NSAIDs represent the cornerstone in axSpA treatment. No differences have been found either in the clinical response to these drugs or in the amount of NSAID usage between r-axSpA and nr-axSpA patients, confirming similarities in response rate and burden of disease [53]. Several randomized controlled trials have demonstrated the efficacy of biologic DMARDs in both r-axSpA and nr-axSpA with variable response rates likely due to the different inclusion criteria in the different studies [54]. The ESTHER trial, which included both r-axSpA and nr-axSpA treated with etanercept vs sulfasalazine, demonstrated similar results in terms of efficacy and safety data between r-axSpA and nr-axSpA groups up to year 4, suggesting a similar course of the disease [55]. Adalimumab has also demonstrated efficacy in both r-axSpA and nr-axSpA, but no studies evaluating direct comparisons between r-axSpA and nr-axSpA for adalimumab response have been conducted [56]. The RAPID-AS trial tested the efficacy of certolizumab vs placebo for both r-axSpA and nr-axSpA patients in the same study by including a stratified randomization for both groups. A direct comparison between the groups reported for the 6-month time point showed comparable ASAS40 responses [24]. Concerning golimumab, r-axSpA and nr-axSpA patients demonstrated significant improvement in their respective randomized controlled trials [57, 58]. However, patients with negative MRI and normal CRP levels at baseline did not differ in the response rate between golimumab and placebo treatment in the nr-axSpA trial. Similarly, studies with the IL-17A blockers secukinumab and ixekizumab have been performed in both r-axSpA and nr-axSpA patients, demonstrating efficacy in both groups [59-61]. Real life data, however, remain scarce with only a few studies published to date.

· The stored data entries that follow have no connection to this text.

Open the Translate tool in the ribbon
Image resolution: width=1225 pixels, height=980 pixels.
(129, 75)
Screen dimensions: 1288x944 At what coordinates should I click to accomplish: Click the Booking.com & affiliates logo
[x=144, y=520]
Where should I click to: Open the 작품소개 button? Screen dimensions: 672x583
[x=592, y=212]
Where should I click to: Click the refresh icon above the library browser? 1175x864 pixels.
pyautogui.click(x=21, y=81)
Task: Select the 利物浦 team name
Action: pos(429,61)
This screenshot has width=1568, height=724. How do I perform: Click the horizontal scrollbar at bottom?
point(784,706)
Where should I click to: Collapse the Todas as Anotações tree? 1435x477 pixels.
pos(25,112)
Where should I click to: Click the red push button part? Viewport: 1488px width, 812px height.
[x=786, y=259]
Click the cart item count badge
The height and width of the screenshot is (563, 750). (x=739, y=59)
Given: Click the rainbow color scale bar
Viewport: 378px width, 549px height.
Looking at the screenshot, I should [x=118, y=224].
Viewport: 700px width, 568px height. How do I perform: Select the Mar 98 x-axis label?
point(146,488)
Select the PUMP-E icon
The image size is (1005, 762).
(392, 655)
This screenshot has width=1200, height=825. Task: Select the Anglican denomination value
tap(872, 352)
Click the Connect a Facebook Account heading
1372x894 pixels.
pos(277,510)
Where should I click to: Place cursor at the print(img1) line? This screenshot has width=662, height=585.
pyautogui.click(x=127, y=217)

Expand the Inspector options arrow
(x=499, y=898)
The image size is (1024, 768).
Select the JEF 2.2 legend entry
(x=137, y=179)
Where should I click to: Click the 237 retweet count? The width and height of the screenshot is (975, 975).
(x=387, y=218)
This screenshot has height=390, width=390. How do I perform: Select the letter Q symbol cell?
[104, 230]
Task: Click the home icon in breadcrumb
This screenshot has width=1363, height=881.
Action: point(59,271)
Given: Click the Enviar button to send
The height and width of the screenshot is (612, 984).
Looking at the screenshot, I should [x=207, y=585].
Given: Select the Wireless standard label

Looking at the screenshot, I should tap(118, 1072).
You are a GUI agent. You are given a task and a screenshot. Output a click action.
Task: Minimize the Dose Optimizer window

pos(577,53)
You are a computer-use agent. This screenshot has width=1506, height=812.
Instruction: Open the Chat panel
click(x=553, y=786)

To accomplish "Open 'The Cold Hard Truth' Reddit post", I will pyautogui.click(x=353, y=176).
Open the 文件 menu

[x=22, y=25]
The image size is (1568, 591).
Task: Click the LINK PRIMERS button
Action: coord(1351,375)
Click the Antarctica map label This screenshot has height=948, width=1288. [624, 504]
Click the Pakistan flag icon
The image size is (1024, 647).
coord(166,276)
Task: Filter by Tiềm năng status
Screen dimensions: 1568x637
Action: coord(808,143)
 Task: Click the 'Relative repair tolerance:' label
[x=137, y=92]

TNF inhibitor survival data and response are similar in both groups (nr-axSpA and r-axSpA) in the DANBIO registry [62] as well as two smaller studies [63, 64], whilst higher rates of response were seen in the r-axSpA group in the Swiss Clinical Quality Management cohort [19]. In summary, data available suggest comparable efficacy of biologic DMARDs between the two disease phenotypes, yet restrictions are in place in many countries worldwide in their use in nr-axSpA. Future clinical trials should include the entire disease spectrum rather than addressing r-axSpA and nr-axSpA as separate entities.

Conclusions

There is a growing body of evidence showing that nr- and r-axSpA is an artificial split of a single disease entity. The lack of a gold standard drives clinicians to rely heavily on imaging in order to make the diagnosis of axSpA with the consequent risks attached to the insufficient specificity and sensitivity of MRI and evident radiographic changes appearing too late in the disease course. axSpA should be regarded as a continuum to facilitate research in areas of unmet need including understanding the factors that determine disease progression, exploring treatment strategies that would allow for the best outcome for each affected individual and better characterizing the natural history of the disease.